Menyalakan Kedaulatan RI: Gotong Royong Jadi Fondasi Energi Nasional

Feiral Rizky Batubara,  CNBC Indonesia
17 December 2025 13:20
Feiral Rizky Batubara
Feiral Rizky Batubara
Feiral Rizky Batubara merupakan pemerhati kebijakan publik dan praktisi ketahanan energi. Feiral telah lama berkiprah dalam perumusan kebijakan energi nasional, mengawal transisi menuju ketahanan energi yang berkelanjutan. Ia juga merupakan Ketua Dewan Pem.. Selengkapnya
PLN
Foto: Dok: PLN

Catatan: Artikel ini merupakan opini pribadi penulis dan tidak mencerminkan pandangan Redaksi CNBCIndonesia.com

Indonesia sedang memasuki fase sejarah yang menentukan. Dunia bergerak cepat menuju perubahan besar dalam geopolitik, ekonomi, dan teknologi. Di tengah pergeseran itu, ada satu faktor yang akan menentukan apakah Indonesia mampu berdiri tegak sebagai bangsa berdaulat atau justru terseret arus kepentingan global, yaitu energi.

◆ DATA TERSIMPAN
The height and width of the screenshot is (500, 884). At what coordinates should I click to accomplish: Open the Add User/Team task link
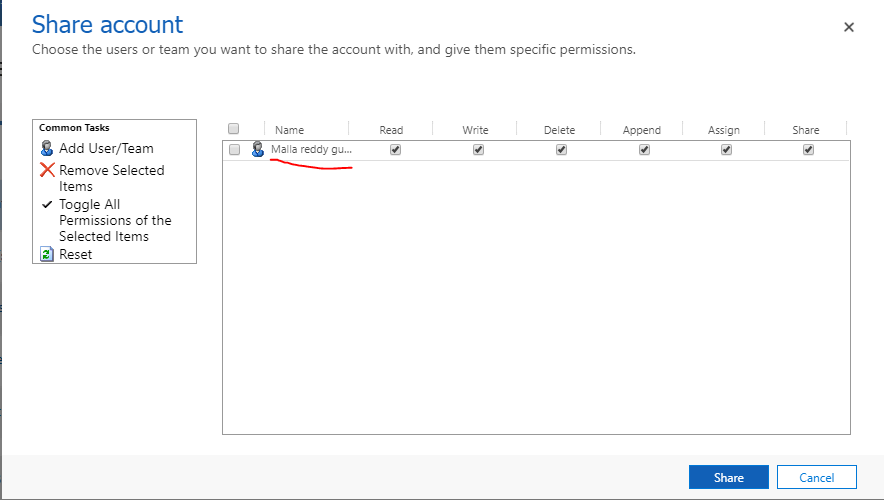click(x=106, y=148)
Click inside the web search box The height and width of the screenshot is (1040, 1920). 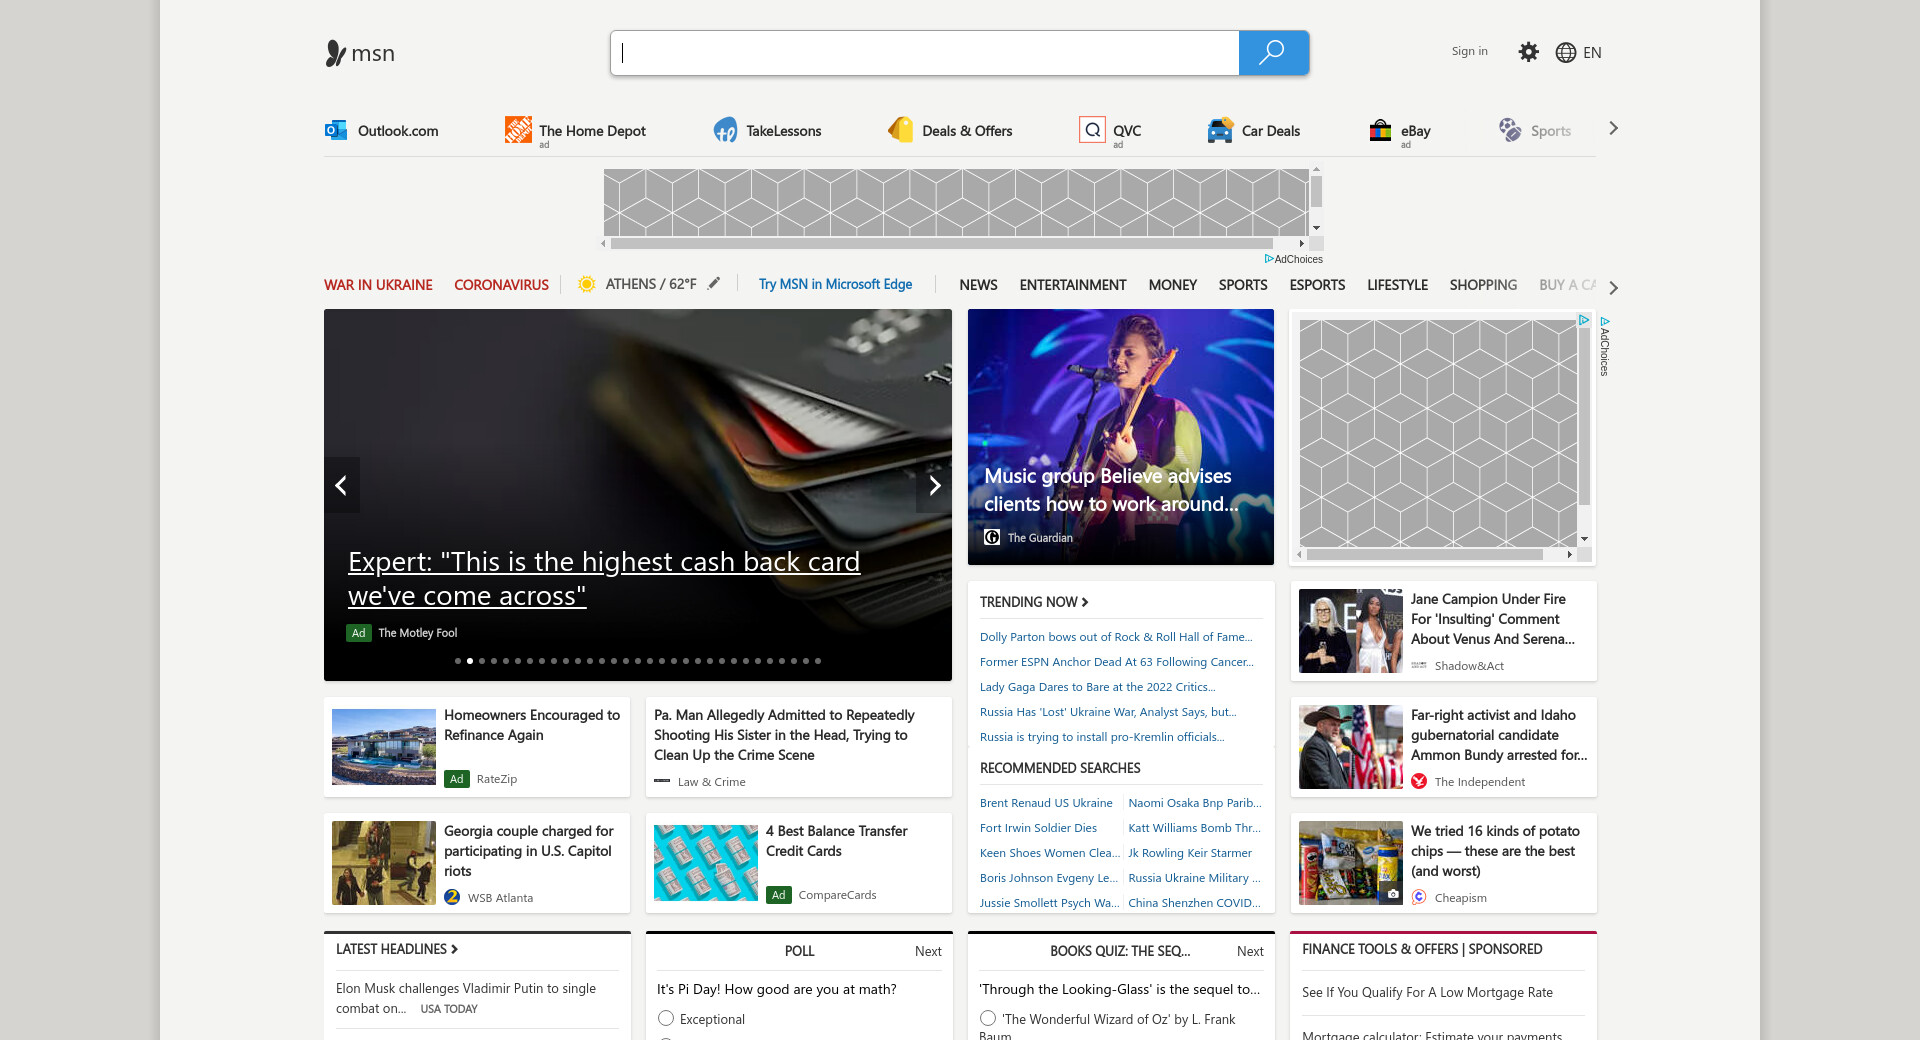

◆ INSTRUKSI YANG DIBERIKAN
Kutip bagian artikel tentang energi nasional di atas, dari "Menyalakan Kedaulatan RI: Gotong" sampai "global, yaitu energi.", termasuk kedua batas tersebut. Data ini diambil dari sumber yang berbeda.

◆ JAWABAN LENGKAP
Menyalakan Kedaulatan RI: Gotong Royong Jadi Fondasi Energi Nasional

Feiral Rizky Batubara,  CNBC Indonesia
17 December 2025 13:20
Feiral Rizky Batubara
Feiral Rizky Batubara
Feiral Rizky Batubara merupakan pemerhati kebijakan publik dan praktisi ketahanan energi. Feiral telah lama berkiprah dalam perumusan kebijakan energi nasional, mengawal transisi menuju ketahanan energi yang berkelanjutan. Ia juga merupakan Ketua Dewan Pem.. Selengkapnya
PLN
Foto: Dok: PLN

Catatan: Artikel ini merupakan opini pribadi penulis dan tidak mencerminkan pandangan Redaksi CNBCIndonesia.com

Indonesia sedang memasuki fase sejarah yang menentukan. Dunia bergerak cepat menuju perubahan besar dalam geopolitik, ekonomi, dan teknologi. Di tengah pergeseran itu, ada satu faktor yang akan menentukan apakah Indonesia mampu berdiri tegak sebagai bangsa berdaulat atau justru terseret arus kepentingan global, yaitu energi.